Graphite: A GPU-Accelerated Mixed-Precision Graph Optimization Framework
Shishir Gopinath, Karthik Dantu, Steven Ko
AI summary
Problem
Existing GPU-accelerated optimizers struggle with complex, user-defined data types common in SLAM, require cumbersome language interoperation, or consume excessive GPU memory, hindering real-time deployment on resource-constrained devices.
Approach
Graphite introduces a CUDA C++ framework that uses a descriptor-based batching model to process identical graph elements in parallel, supporting mixed-precision solving and in-place optimization to minimize memory overhead and data transfer.
Key results
- General mixed-precision framework supporting 64-bit, 32-bit, and 16-bit floating-point types
- Descriptor batching model that eliminates GPU thread branching for identical vertices and constraints
- Up to 59× speedup over CPU baselines for global visual-inertial bundle adjustment in ORB-SLAM3
- Up to 78% reduction in GPU memory usage compared to specialized solvers like MegBA
Why it matters
Enables efficient, large-scale nonlinear optimization for real-time SLAM and robotics applications on both desktop and embedded hardware.
Abstract
We present Graphite, a GPU-accelerated nonlin- ear least squares graph optimization framework. It provides a CUDA C++ interface to enable the sharing of code between a real-time application, such as a SLAM system, and its optimization tasks. The framework supports techniques to reduce memory usage, including in-place optimization, support for multiple floating point types and mixed-precision modes, and dynamically computed Jacobians.

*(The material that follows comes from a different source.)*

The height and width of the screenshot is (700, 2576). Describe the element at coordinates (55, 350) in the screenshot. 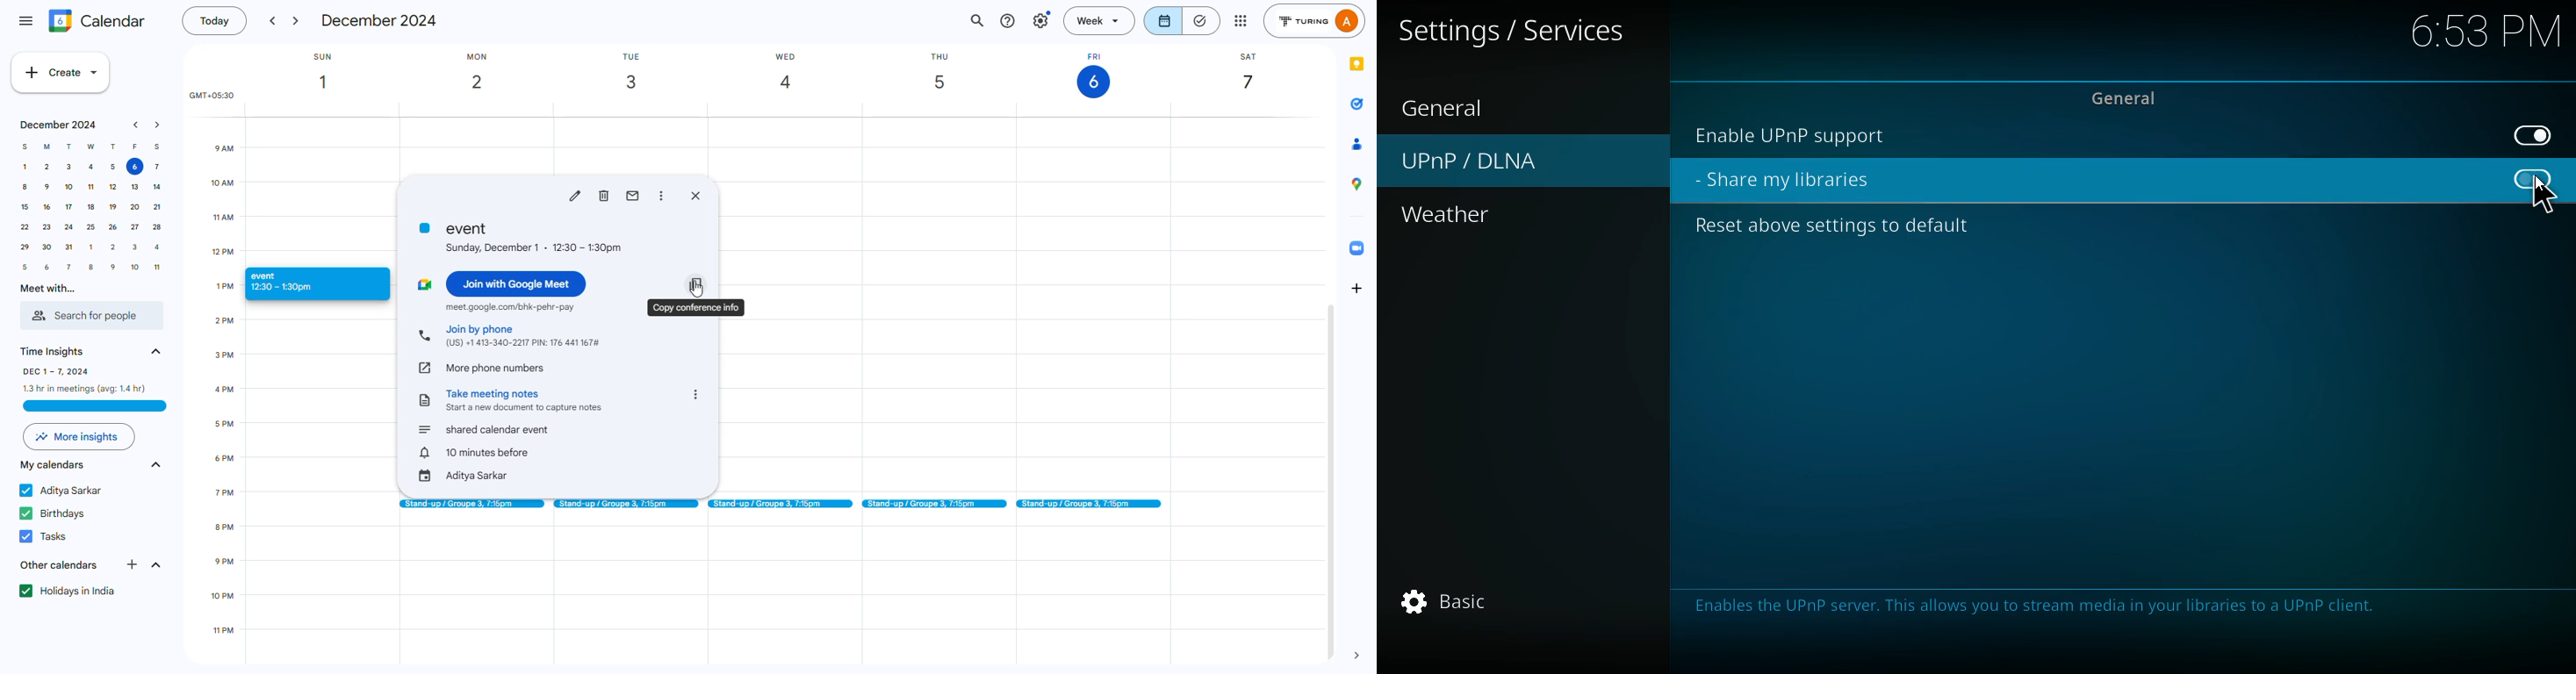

We evaluate Graphite on well-known bundle adjustment problems and find that it achieves similar performance to MegBA, a solver specialized for bundle adjustment, while maintaining generality and using less memory. We also apply Graphite to global visual-inertial bundle adjustment on maps generated from stereo-inertial SLAM datasets, and observe speed-ups of up to 59× compared to a CPU baseline. Our results indicate that our framework enables faster large-scale optimization on both desktop and resource-constrained devices.